In previous posts we discussed how to start your marketing plan and how to analyze your target market. Next, in the action plans section of your marketing plan, you’ll develop a detailed marketing “to do” list. It’s a task list that describes what will be done, when each task will begin and be completed, and who is responsible for accomplishing it.

Your action plan

Once you SWOT analyze your marketing objectives, the marketing action plan picks up where the objectives leave off. For example, let’s use the objective, “Increase market awareness by 15% by December, 31 2010,” from my previous post. How can you attain that? Here are a couple of action plans to get things rolling:

Article marketing

  • Ongoing: Develop topics list [Ralph and Jane]
  • July 1–5: Identify publications and sites and pitch articles [Ralph and Jane]
  • July 7–8: Draft first article [Ralph]
  • July 9: Proofread [Jane]
  • July 10: Revisions and corrections [Ralph]
  • July 11: Submit article [Ralph]

Presentations/Speaking

  • August 1–3: Develop topics [George, Ralph, Karen, and Kim]
  • Ongoing: Identify possible venues, make contacts, and pitch [Mary and Chris]
  • August 4–25: Write content and develop presentations [George, Ralph, Karen, and Kim]
  • August 25–31: Proofread [Jane and Mary]
  • September 1–3: Corrections and revisions [George, Ralph, Karen, and Kim]
  • September 4–10: Rehearse presentations [George, Ralph, Karen, and Kim]

Your marketing calendar

You’ve looked at where you’re at and how you managed to get yourself there, got a take on your competition, defined your audience, defined your product and/or service offerings and pricing, set your objectives, and created your action plans. Good job! Give yourself a pat on the back.

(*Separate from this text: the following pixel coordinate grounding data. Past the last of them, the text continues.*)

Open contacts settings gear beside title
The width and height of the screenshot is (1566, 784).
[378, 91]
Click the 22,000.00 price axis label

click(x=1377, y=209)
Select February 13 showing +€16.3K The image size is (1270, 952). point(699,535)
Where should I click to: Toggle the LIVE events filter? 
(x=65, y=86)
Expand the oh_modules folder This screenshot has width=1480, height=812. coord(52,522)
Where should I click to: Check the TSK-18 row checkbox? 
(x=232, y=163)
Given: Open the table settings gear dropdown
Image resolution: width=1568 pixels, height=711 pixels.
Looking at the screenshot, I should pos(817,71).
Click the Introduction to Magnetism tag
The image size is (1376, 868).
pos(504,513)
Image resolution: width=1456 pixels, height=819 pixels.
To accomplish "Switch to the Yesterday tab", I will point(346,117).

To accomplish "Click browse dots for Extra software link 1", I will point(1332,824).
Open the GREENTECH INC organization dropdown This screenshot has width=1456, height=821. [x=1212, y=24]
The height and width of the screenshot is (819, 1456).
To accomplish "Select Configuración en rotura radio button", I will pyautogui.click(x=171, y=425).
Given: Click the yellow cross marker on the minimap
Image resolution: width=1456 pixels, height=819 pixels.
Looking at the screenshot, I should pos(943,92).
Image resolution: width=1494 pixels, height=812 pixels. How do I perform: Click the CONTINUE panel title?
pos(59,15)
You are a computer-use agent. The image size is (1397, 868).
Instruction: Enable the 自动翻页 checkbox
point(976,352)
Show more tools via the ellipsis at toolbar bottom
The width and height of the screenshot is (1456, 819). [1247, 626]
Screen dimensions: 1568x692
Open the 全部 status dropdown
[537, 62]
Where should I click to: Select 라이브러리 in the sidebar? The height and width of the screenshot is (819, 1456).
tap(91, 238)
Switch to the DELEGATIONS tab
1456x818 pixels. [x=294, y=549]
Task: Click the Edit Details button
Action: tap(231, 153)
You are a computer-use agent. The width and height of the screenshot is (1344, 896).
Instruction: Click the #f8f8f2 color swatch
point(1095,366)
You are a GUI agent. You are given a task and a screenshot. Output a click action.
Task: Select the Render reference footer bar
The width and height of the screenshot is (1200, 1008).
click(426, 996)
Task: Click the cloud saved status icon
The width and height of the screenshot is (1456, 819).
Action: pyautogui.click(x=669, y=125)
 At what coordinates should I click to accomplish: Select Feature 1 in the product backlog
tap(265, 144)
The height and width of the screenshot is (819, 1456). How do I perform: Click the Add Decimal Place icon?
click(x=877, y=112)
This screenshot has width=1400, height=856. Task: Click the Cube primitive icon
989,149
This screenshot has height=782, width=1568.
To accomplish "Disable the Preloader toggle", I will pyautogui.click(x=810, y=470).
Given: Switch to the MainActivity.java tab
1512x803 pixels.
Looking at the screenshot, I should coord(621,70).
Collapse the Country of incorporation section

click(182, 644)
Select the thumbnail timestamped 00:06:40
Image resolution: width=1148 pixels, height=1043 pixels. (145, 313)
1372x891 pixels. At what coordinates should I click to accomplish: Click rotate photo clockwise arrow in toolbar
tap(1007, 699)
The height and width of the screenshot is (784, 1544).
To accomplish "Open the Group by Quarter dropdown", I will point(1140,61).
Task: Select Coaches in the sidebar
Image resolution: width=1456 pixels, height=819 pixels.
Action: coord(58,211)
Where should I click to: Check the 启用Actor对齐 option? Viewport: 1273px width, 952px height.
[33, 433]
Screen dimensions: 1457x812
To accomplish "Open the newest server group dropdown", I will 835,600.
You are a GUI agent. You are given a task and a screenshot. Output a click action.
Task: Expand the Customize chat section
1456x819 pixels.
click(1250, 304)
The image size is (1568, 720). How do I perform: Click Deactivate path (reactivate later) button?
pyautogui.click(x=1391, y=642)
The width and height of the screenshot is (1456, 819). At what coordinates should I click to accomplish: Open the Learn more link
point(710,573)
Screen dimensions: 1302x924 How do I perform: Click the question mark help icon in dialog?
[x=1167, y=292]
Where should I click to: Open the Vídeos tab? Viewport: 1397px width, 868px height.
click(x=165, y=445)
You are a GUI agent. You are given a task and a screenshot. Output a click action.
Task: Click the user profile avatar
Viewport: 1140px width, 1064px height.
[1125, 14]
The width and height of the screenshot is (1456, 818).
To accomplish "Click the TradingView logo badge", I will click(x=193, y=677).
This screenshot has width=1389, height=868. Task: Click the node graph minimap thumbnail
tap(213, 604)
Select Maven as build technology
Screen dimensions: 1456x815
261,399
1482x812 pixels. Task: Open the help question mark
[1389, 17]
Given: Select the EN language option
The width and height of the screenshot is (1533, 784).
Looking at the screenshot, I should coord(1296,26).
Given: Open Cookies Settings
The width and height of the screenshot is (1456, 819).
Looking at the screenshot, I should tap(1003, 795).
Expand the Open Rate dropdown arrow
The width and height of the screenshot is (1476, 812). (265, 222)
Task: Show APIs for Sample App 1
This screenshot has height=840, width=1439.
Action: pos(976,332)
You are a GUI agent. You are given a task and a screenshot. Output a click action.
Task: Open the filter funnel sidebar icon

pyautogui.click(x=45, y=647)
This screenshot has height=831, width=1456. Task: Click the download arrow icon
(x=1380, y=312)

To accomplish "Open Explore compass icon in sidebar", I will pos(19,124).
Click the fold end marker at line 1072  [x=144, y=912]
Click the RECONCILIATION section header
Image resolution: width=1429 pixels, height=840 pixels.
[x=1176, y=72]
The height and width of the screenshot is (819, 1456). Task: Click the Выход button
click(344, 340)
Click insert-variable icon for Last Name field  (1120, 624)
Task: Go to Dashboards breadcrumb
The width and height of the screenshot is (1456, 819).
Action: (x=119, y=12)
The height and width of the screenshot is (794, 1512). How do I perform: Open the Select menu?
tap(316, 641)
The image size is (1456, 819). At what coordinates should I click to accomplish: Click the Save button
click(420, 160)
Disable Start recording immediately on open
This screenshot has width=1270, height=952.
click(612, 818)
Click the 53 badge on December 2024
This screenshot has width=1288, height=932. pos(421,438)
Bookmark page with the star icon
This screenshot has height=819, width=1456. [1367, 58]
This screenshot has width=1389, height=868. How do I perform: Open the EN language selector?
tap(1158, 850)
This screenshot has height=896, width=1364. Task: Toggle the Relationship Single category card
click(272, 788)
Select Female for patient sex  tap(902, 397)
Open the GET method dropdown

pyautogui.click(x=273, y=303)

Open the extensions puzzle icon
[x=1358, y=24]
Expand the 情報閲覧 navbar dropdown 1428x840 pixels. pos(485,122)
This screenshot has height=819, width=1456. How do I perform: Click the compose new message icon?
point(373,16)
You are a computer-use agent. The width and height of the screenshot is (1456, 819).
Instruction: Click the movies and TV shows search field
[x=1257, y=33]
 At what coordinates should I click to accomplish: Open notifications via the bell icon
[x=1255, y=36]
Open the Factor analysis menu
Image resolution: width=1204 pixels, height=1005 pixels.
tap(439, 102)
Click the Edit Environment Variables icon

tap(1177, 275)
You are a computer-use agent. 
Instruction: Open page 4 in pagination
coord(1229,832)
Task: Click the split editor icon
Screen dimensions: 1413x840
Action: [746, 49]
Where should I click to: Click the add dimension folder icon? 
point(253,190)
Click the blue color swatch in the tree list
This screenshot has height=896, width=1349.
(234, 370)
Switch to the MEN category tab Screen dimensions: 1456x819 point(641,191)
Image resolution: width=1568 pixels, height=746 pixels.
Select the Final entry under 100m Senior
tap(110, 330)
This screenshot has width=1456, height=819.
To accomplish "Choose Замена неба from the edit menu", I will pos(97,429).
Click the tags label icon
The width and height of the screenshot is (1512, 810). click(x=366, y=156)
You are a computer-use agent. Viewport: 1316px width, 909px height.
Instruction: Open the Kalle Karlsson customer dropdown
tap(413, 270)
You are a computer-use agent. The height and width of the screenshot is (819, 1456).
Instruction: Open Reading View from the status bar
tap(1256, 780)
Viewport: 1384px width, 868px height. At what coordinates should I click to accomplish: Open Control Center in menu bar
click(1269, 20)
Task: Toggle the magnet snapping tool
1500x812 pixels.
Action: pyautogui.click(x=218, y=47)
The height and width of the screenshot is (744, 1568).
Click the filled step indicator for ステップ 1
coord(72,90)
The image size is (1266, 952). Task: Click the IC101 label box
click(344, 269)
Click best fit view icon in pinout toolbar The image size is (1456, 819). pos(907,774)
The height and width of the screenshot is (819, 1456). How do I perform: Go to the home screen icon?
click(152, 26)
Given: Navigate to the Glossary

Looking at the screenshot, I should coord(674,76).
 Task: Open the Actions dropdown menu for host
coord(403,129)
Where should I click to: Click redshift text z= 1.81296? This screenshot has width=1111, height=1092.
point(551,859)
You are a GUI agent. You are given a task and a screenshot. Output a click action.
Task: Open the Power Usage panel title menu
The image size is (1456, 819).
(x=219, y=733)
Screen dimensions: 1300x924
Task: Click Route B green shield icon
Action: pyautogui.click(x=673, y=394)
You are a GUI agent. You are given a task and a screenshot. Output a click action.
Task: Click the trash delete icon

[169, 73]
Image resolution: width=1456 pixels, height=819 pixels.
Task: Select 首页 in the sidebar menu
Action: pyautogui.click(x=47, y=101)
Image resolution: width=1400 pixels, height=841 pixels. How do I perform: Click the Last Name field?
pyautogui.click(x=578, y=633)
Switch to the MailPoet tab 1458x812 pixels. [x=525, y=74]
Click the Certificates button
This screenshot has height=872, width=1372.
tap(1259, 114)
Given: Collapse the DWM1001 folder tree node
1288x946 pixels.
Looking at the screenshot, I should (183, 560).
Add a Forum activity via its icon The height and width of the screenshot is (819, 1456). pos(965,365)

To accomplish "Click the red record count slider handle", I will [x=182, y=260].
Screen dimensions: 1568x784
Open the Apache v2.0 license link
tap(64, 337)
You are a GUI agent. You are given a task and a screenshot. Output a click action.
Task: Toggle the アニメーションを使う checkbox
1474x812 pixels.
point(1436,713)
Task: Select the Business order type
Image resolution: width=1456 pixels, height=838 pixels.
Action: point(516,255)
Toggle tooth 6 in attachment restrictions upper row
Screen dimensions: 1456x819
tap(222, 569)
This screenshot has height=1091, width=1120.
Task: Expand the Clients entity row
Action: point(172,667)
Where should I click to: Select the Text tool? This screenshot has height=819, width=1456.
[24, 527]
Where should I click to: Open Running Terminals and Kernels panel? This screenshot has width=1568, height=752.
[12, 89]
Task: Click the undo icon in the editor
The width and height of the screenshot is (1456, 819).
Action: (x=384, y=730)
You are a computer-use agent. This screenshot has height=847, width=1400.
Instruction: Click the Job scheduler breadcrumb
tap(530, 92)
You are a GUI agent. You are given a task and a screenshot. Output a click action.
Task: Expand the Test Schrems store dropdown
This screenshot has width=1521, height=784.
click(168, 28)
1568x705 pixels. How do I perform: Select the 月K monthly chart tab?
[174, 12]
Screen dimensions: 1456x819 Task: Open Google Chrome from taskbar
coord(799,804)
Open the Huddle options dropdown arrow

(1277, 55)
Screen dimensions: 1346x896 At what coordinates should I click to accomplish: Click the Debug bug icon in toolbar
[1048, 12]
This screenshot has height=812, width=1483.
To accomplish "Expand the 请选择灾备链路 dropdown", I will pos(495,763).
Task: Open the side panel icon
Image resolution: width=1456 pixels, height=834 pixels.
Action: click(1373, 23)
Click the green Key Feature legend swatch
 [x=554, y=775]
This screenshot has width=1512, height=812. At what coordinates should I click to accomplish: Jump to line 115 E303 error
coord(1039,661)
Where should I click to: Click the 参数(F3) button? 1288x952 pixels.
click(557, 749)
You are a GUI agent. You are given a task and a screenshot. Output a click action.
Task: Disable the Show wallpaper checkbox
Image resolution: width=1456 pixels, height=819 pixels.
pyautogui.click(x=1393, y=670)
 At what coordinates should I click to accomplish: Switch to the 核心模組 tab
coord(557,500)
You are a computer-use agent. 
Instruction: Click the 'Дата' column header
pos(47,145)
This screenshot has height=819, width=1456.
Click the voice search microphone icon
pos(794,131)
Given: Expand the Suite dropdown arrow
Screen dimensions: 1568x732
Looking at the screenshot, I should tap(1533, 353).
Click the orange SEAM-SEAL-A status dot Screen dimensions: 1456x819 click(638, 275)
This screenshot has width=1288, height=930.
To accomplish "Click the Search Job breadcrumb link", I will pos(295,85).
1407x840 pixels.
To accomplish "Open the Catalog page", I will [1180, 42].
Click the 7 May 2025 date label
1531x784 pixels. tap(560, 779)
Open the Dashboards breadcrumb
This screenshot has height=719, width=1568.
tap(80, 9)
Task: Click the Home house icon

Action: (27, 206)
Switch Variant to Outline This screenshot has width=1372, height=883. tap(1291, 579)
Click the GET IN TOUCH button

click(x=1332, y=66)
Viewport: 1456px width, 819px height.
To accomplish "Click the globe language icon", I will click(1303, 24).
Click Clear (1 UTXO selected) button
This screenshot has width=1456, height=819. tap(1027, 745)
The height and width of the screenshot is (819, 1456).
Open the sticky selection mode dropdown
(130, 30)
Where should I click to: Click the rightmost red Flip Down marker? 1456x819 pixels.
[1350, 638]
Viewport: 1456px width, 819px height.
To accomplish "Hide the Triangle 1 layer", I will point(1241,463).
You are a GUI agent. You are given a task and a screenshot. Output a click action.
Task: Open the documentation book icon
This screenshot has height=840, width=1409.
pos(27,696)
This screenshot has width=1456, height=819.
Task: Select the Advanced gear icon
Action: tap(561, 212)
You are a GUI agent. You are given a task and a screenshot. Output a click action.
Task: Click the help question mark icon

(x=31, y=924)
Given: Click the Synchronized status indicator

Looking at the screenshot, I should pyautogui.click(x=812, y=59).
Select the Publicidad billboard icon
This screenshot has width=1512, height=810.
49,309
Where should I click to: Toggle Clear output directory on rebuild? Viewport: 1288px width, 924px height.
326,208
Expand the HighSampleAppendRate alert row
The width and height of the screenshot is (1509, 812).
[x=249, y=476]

Now you’ve got to create a way to implement your plan and keep moving forward. Trust me, it’s really easy to put all this stuff on the back burner when things get busy. But the time to do your most aggressive marketing is when you’re at your busiest. It ensures that you stay that way and that you can start to pick and choose those clients and projects that interest you. In other words, do what you enjoy, rather than do whatever comes in the door because you need to pay the rent.

Enter the Marketing Calendar. Although you can use a printed calendar for this, I highly recommend using a software calendar. Windows Outlook has a nifty one. Macs come equipped with iCal. Other options are ACT!, a very robust full contact manager, and of course there’s Google Calendar.

Wrapping up

When all’s said and done, going through this exercise will not only help you run a tighter ship, it will take your marketing efforts out of the “mysterious and overwhelming” arena and put it in the “doable” one. With a well-thought-out plan, you know what needs to be done, when, and how much it’s going to cost. It will put you in a much better competitive position, especially against the guy or gal who didn’t take the time to plan.

Beyond this, marketing becomes loads easier and over time you’ll learn what works for you and what doesn’t. When that happens, you can easily duplicate your efforts and kiss the feast-or-famine monster away forever. And that, dear reader, is a wonderful feeling.